Vue 3 is written in typescript and comes with full definitions. The composition API is all regular functions. It doesn’t get better supported than that.
> Server side rendering with progressive enhancement is available in pretty much every major JS framework
But then you are forced to use Javascript on the server side instead of whatever language you are already using. That seems to be a pretty good reason for using Vue as a tool for "progressive enhancement" to me.
Then maybe look at https://lit.dev/ it might be perfect solution for you, stencil i've heard is also nice. Since its custom-elements you just add custom tags and they will self upgrade.
Lit elements looks nice and it's good to see first-class support for WebComponents. I'm just a bit concerned about having to write declarative HTML in JavaScript functions. Mixing declarative and imperative code can lead to some unwieldy templates so I prefer am approach with minimal templating enhancements sprinkled into standard HTML. What would be an approach, similar to Vue, to enforce the separation of imperative business frim declarative layout definitions using LitElement, Polymer, or similar WebComponents frameworks?
This is indeed addressing a similar scope to Alpine, but aims to be even more minimal.
petite-vue is less than half the size of Alpine.
petite-vue has no transition system (maybe this can be an opt-in plugin).
Alpine is developing its own ecosystem and likely will diverge more from Vue in the future. petite-vue aligns with standard Vue behavior whenever possible, so it's less friction moving to standard Vue if needed. It's intended to cover the progressive enhancement use case where standard Vue is less optimized for nowadays.

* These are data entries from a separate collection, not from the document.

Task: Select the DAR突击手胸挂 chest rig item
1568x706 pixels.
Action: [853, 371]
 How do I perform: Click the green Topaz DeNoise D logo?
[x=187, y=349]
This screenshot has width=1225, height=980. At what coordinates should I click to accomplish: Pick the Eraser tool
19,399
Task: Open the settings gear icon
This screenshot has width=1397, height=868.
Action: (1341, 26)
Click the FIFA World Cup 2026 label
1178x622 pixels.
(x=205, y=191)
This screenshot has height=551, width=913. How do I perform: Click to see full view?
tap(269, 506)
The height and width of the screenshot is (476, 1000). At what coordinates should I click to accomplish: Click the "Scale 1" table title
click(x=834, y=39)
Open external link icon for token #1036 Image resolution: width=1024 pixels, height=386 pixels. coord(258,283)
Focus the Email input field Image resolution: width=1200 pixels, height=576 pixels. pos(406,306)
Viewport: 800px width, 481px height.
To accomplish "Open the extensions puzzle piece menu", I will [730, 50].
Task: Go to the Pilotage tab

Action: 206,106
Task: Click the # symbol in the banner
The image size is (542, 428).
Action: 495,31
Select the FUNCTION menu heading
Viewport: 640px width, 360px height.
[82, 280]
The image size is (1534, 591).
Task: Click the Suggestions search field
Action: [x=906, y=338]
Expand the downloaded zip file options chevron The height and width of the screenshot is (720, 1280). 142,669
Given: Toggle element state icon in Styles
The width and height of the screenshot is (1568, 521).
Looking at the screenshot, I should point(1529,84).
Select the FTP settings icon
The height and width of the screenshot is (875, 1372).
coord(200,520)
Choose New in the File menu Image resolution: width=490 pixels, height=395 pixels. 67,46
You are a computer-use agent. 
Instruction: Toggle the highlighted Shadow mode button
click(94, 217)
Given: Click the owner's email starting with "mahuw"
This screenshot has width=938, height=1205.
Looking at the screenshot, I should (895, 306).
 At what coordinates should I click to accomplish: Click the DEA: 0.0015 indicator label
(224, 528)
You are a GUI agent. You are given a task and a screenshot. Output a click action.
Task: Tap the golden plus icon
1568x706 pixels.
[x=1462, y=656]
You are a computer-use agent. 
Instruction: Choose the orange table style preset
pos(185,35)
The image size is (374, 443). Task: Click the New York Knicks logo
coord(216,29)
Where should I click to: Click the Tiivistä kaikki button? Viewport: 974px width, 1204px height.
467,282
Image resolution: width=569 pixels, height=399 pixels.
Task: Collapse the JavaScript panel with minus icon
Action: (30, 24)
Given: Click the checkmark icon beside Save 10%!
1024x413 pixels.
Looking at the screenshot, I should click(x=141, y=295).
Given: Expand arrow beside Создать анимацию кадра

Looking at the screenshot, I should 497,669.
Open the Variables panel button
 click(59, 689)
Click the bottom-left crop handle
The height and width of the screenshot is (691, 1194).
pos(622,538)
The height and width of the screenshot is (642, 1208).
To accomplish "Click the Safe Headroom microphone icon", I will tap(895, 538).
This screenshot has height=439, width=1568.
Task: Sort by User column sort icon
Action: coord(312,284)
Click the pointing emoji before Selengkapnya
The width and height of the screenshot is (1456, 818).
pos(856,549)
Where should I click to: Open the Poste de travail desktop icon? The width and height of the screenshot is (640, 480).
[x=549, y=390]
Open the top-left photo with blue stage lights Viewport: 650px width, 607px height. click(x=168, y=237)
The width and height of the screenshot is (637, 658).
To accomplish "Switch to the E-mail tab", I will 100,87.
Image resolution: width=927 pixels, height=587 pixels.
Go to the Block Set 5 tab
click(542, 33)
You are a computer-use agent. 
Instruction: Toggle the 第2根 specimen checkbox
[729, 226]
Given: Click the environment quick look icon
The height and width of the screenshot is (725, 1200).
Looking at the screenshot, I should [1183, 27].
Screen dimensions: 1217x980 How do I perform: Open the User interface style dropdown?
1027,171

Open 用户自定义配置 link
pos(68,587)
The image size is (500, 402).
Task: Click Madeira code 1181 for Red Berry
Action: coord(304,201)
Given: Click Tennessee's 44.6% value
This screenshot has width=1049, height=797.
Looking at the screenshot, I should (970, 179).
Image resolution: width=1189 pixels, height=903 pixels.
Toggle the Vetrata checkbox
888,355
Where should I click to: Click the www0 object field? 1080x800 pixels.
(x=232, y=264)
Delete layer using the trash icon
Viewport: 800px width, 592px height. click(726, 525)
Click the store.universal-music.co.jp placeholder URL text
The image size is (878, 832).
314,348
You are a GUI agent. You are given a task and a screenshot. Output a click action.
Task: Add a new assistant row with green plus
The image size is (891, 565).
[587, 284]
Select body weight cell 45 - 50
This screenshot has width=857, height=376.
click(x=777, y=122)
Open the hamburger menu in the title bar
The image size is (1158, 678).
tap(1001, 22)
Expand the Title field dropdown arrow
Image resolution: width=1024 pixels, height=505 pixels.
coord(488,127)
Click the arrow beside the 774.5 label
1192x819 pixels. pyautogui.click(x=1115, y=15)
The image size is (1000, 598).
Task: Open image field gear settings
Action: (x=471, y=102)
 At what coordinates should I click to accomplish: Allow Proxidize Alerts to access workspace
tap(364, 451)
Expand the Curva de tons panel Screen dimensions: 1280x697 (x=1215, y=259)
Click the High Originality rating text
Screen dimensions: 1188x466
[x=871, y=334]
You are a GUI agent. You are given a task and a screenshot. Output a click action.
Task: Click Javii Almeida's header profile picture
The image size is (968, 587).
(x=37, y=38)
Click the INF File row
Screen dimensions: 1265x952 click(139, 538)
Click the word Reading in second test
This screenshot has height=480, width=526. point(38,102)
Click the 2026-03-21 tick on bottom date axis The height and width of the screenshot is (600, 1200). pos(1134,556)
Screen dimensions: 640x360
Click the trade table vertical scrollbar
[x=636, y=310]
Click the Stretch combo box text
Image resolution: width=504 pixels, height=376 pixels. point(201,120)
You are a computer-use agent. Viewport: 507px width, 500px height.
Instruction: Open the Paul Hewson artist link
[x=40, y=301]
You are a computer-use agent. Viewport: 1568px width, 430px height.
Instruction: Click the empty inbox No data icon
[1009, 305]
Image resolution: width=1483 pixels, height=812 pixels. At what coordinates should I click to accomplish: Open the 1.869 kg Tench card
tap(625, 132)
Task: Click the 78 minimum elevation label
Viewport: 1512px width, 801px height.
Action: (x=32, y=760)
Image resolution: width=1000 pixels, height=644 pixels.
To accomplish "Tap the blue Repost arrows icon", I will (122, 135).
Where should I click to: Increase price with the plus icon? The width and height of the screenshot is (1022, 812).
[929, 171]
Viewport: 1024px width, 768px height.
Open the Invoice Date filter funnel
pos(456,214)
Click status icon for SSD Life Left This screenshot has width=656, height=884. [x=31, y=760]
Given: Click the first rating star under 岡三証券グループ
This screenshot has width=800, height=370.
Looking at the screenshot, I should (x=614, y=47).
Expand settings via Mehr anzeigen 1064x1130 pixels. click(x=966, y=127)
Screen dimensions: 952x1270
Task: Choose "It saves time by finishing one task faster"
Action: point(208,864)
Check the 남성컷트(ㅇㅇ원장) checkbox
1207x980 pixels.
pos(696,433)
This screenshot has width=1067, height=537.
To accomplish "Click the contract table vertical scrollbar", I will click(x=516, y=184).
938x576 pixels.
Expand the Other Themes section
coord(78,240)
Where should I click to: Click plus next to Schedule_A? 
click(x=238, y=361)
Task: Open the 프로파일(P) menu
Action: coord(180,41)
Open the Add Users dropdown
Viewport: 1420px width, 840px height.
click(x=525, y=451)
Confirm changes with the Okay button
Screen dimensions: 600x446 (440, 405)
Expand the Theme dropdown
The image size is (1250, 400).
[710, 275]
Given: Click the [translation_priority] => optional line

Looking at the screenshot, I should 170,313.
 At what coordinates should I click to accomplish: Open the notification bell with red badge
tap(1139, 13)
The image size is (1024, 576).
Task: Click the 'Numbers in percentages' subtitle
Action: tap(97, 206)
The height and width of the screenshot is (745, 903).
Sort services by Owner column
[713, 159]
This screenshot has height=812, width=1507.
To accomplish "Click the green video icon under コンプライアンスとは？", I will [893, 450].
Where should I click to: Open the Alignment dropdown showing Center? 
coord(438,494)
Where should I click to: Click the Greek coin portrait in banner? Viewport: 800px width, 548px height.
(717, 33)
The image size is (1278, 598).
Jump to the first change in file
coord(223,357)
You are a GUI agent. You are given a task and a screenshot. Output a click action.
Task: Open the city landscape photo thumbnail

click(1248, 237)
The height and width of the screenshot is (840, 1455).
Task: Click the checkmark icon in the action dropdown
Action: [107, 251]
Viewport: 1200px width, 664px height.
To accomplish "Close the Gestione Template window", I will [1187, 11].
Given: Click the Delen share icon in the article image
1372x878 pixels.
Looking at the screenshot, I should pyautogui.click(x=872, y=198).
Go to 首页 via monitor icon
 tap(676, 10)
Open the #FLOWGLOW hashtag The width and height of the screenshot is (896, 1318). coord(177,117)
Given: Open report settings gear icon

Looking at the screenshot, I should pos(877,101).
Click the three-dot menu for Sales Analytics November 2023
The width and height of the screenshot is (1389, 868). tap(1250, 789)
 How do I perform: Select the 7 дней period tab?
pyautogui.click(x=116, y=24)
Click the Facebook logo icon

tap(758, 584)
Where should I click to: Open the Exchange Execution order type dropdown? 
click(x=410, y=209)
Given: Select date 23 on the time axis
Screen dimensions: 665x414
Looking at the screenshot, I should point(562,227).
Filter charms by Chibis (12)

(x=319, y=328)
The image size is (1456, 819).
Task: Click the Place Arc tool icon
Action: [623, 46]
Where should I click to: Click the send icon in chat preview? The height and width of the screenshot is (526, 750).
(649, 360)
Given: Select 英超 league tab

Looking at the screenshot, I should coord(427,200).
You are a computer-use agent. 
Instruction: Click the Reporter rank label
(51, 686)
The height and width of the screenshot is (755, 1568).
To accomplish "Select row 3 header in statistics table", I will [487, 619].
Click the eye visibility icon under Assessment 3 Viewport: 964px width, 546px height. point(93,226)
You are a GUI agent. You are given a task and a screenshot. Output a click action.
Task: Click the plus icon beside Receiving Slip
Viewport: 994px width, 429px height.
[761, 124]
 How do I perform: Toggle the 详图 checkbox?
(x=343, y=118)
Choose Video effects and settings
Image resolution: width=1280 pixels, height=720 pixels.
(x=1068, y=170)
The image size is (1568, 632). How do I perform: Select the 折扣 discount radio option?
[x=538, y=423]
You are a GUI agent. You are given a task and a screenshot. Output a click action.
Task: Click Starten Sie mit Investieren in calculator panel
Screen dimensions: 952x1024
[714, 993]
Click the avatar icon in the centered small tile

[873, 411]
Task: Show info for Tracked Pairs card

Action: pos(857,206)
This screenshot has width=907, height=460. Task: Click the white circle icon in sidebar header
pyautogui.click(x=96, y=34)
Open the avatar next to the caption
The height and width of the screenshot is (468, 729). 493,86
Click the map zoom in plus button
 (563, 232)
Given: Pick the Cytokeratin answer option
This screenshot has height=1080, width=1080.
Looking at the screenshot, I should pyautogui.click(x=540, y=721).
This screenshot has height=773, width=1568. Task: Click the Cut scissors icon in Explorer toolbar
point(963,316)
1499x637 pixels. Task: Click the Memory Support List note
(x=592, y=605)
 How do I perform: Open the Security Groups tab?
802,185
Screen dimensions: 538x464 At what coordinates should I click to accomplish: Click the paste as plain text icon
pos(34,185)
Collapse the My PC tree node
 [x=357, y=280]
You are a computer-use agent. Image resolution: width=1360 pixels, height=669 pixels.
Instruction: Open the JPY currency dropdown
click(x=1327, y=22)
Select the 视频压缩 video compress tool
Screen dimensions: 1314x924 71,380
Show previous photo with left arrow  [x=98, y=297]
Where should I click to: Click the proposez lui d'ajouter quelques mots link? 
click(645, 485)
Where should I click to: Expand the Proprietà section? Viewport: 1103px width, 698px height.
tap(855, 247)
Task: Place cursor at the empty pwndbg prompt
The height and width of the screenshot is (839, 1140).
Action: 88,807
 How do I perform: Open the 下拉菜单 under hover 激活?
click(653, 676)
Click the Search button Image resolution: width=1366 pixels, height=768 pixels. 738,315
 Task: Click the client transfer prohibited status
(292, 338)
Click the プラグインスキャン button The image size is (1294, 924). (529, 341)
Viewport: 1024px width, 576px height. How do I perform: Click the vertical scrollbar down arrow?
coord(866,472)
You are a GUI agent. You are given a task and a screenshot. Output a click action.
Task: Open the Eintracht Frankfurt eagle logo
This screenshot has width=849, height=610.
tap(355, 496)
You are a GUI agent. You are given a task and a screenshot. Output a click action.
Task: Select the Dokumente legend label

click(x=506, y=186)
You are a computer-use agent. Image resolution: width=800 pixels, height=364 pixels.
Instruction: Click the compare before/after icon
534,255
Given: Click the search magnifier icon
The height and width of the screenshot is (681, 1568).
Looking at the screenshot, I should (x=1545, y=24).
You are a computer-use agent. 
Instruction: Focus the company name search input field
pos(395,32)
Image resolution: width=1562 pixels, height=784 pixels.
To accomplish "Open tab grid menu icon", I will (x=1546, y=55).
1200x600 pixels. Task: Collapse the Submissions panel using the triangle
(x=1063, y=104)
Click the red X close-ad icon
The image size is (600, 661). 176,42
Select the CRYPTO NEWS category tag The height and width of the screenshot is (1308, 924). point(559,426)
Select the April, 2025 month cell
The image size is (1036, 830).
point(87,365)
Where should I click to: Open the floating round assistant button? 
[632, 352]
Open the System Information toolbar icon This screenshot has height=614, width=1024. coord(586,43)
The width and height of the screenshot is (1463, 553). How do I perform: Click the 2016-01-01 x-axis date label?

That could be the perfect solution for my Rails dev. Sprinkling views with Vue feels more natural and in line with Rails philosophy for me than the pseudo SPA approach of Stimulus. I hope it will gain traction in the community.
We initially wanted to use it as a super powered jQuery, then we ended up using Vue as an SPA for part of our app (certain route served a Vue spa to users), now we are going all into the Vue ecosystem for SPA.
I’m a fan of using Vue incrementally, but what you will find is that no editors I have found support Vue inside html templates well. When you use Vue as a jQuery replacement, it gives you some nicety, but it ends having pretty gnarly strings to put html inside of Vue components.
Vue team, if you can get editors to support your string template syntax, that would be killer. Even better, if there was a way to use single file components without the full build step (I.e. bundle up single file components the first time they are needed by a client) and inject that right into the html template that would be amazing.
Vue components are transpiled to JavaScript code when you build your app. Moving this step to client side makes your app take much longer to start. You also will need to ship the template compiler too, which is a few more kb.
Do you have an example of the problem you're describing? It sounds completely foreign to Vue to be honest, I've never encountered any issues with Vue inside HTML templates.
For only serving SFCs on request, you can use something like https://vitejs.dev/ during local dev, unless I'm misunderstanding, along with code-splitting.
According to petite-vue's readme, it supports the `v-cloak` directive [0], which is how vue recommends you hide the unprocessed template before it is mounted.
For more complicated logic, I think working with the @mounted event might work.
Anyway, looking at the docs, my approach wouldn't be as easy in vue-petite. It looks like Components have been functionally gutted. You can still approximate something, but you seem to lose a lot of ecosystem benefits of Vue. Theirs looks great for
Ultimately, this all seems like something coverage and tree-shaking should be able to do. If you're only using 5Kb of Vue, only 5Kb should be bundled. One day, eh? Until then, is the additional 25Kb actually hurting your users?